The United States’ puppet regime in Iraq has a “new government” today following a parliamentary vote that allocates ministerial power among the various political factions in the country. Applauding Iraqis for “resolv[ing] their differences” and “advancing national unity,” President Obama reacted to the Iraqi state’s ostensible reordering as a solution to the political tussles that have troubled Iraq recently.
The Iraqi people ought to be euphoric with anticipation of the new governing coalition, a change a lot like the one Barack Obama represents in this country. Now that the politicians have decided how to parcel out bureaucratic realms of authority, they can get to work on discharging the terminal duty within politics, apportionment of the country’s wealth and natural resources among the influential.
They will — as the political class is inclined to — have their little contretemps from time to time, squabbling over whose chums get which perks, but those divisions are ultimately meaningless. Using a mile to represent the metaphorical “political spectrum,” a useful if not nuanced device, we might say that the entirety of the differences in Iraq’s parliament exist within twelve inches. The fluctuations that befall within that foot, even if they’re of genuine importance to politicians and bureaucrats, are empty of real import for those of us outside of the political class; at least for us, the pageant of practical politics, with all of its petty rivalries as to the size of this or that special interest’s piece of the pie, is a hollow exhibition.
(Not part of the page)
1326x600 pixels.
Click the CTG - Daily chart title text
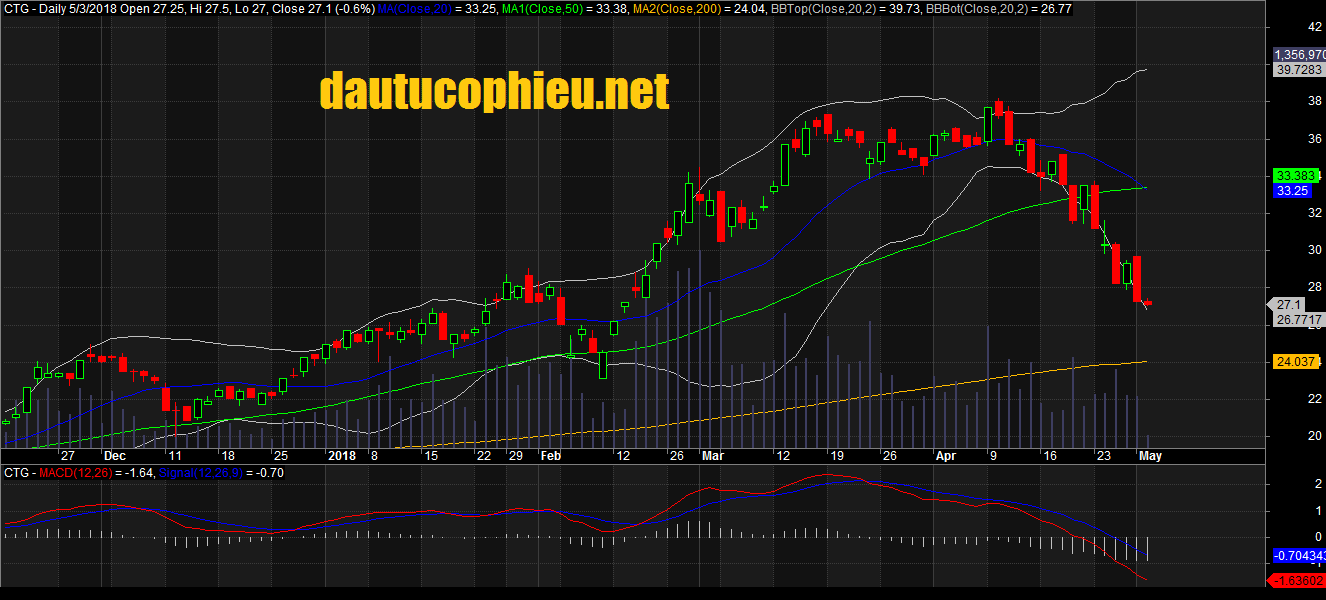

Are we really to believe that a new Oil Minister bodes change for the average Iraqi worker? In Iraq, as in the United States and every other state, the slight adjustments that are the outcome of statists’ beloved “democratic process” materialize in the narrow margins, in barely perceptible variations. The interests that the state is designed to advance and insulate wouldn’t stand by and watch an election or a cabinet shake-up jeopardize their complex of inroads into our pockets.
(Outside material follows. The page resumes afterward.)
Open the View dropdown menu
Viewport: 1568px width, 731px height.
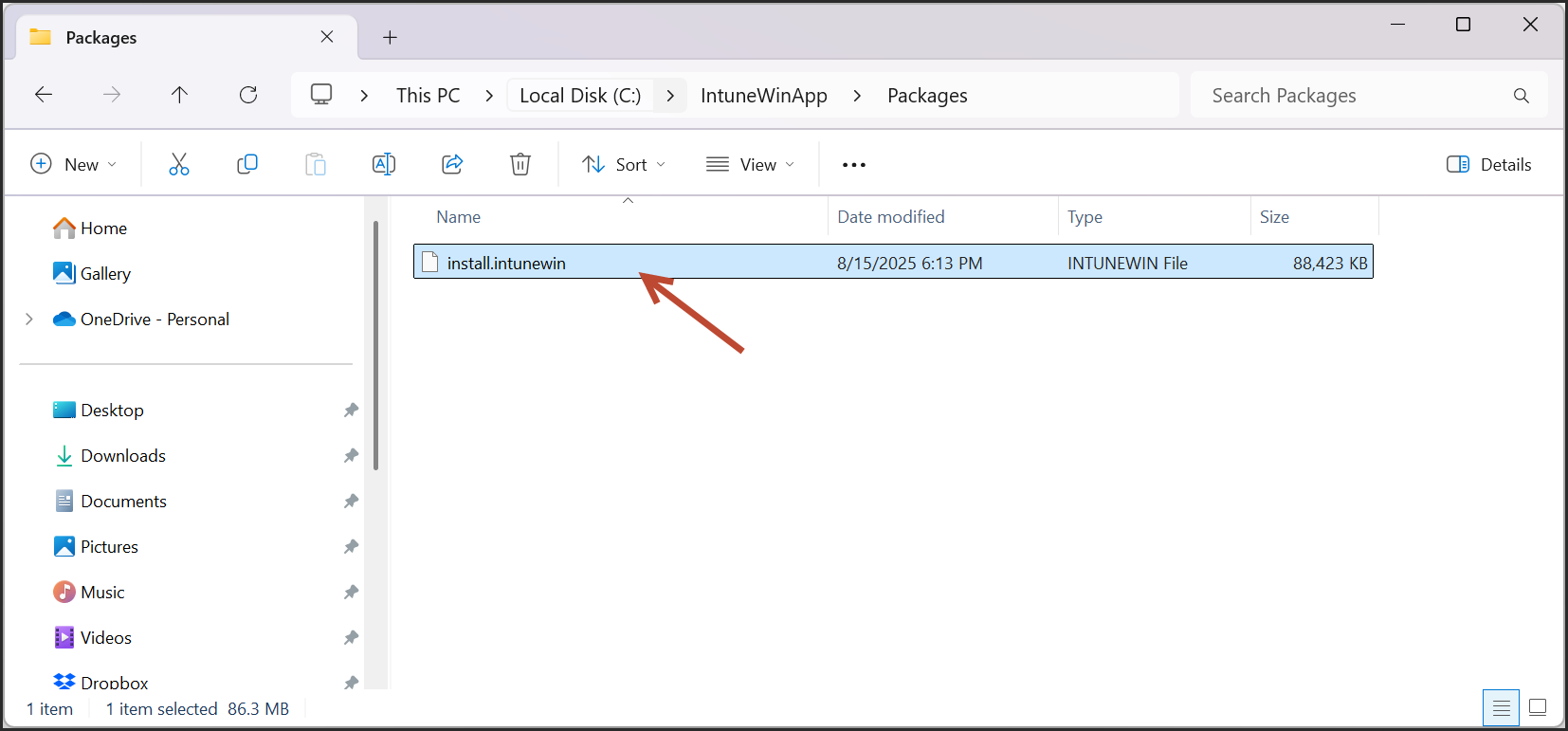coord(750,164)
Party politics is a diversion, one of many like national security or some amorphous notion of the “common good” that are all subsumed within what Kevin Carson has phrased “ideological hegemony”; the dominant linguistic and cultural paradigm has succeeded in, for instance, making Americans think that someone like Nancy Pelosi, just another garden variety shill for corporatism, is situated on the far reaches of the ideological left. Notwithstanding the unsavory sport of politics, though, there are alternatives that survive, including a principled left that stands at variance with the barren, political left.
“People who resist authority,” said Murray Bookchin, “who defend the rights of the individual, … this is the true left in the United States. Whether they are anarcho-communists, anarcho-syndicalists, or libertarians who believe in free enterprise, I regard theirs as the real legacy of the left … .” Democracy’s popularity is a function of the fact that most of us are fond of the general idea of “choosing our own leaders.” And assuming that democracy expressed that general idea, that it represented the apogee of social choice, the true left that Bookchin identifies would have little reason to decry it.
In Iraq and in all democracies, however, democracy renders “choices” in a pre-fixed pattern that assures the survival of the state’s defilement of productive society. Anti-democratic thought has long been identified with anti-egalitarianism’s scorn for what Francis Fukuyama called “creeping mediocrity or the tyranny of the majority,” but looking around we might be more worried about the unnatural elitism the state manufactures. It’s not often that you see your Senator or Congressman shooting the breeze with a mass of paupers, but America’s corporate wealth sponges seem to be doing well in their fellowship with the state.
By all accounts, these aren’t boom times for Iraq’s majority. Though American imperialism hasn’t resulted in the peaceful, thriving democracy it promised for “the people,” it’s been a godsend for a new class of political elites led by al-Maliki. In a society we could accurately call egalitarian, people could choose their own leaders, in the sense of people charged with responsibilities in voluntary organizations.
Those leaders, contrary to the political variety, wouldn’t be entitled to do anything that the rest of us couldn’t, to lead through coercion or threats. Instead of a “new government,” it’s time Iraq and the rest of the world tested “no government,” decoupling otherwise prolific societal relationships from the pernicious state.